LES ANTI BALAKA ONT RESTITUE LES ARMES DÉROBÉES A LA MINUSCA
Qu'est ce qui se passe dans ce Pays ? Un individu inoffensif, qui n'a que la bouche est empêché de quitter le Pays pour sa prise de position par rapport à la gestion calamiteuse de la Transition. Tan disque les hommes armés qui se font appeler Anti Balaka , continuent au vu et su de tout le monde de défier les forces internationales et le Gouvernent de Transition sont libres de leur mouvement. Y'a t-il une justice à géométrie variable en Centrafrique ? La fameuse altercation qui a eu lieu entre les Anti balaka et les éléments de la Force internationale à Boali le Samedi 17 Octobre est une belle illustration. Elle montre une fois de plus que l'Etat est fragilisé, comment une haute personnalité du Conseil National de Transition est prise en otage Léa Mboua Doumta pendant quelques heures avant d’être libérée. Ensuite vient le tour du contingent Bangladais d’être pris en otage quelques heures avant de les libérer.

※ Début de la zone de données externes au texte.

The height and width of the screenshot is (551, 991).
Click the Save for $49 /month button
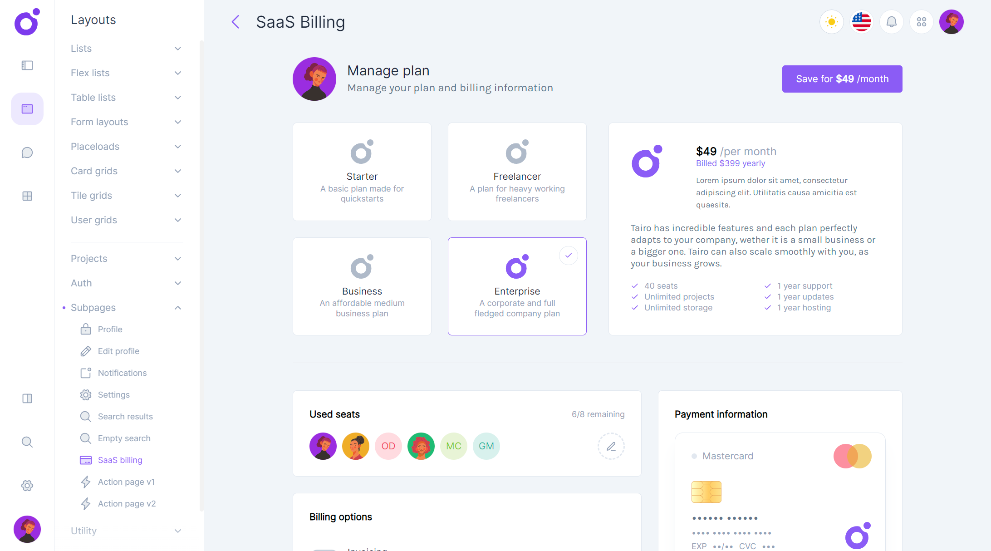pyautogui.click(x=842, y=79)
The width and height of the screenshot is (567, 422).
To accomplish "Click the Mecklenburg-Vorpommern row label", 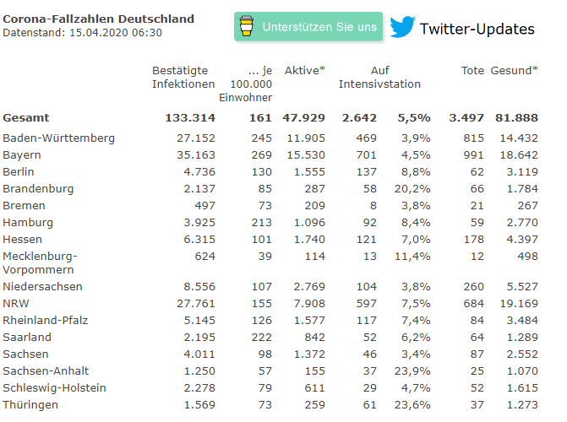I will [40, 262].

Ils ont pris soin de garder leurs effets militaires qui comportent Sept fusils de marque Kalachnikov,sept casques,et sept gilets pare-balles.
Après des 6 jours de négociation avec les autorités politiques, administratives et locales,ils ont remis à ces autorités les équipements militaires du contingent Bangladais, et par la même occasion remettre un mémorandum pour les autorités de la Transition. Mais nous marchons sur la tête dans ce Pays ? Négocier avec un groupe armé qui n'a pas d'existence légale ? Vivement le réarmement des Forces Armées Centrafricaines. Ceux là, qui défient sans foie ni lois les autorités de la Transition ne sont jamais inquiété, tan disque, les politiques qui disent non à la gestion opaque de la Transition, sont systématiquement privés de leur liberté fondamentale qui n'est rien d'autre que d'aller et venir. A l'instar du Président du parti politique et ancien premier Ministre ELIE DOTE , qui pour rappel avait été empêché de prendre le vol hebdomadaire d'Air France pour Paris. Cette situation montre clairement que nos autorités n'écoutent que le langage de la force, quel exemple pouvons nous avoir face à de telles situations ? Décidément la Centrafrique rend fou. Dixit Guy Josée Kossa. En attendant que la situation se normalise, je vous invite chers(es) compatriotes de bien vouloir suivre mon regard, vous constaterez que je suis froid. Affaire à suivre !!!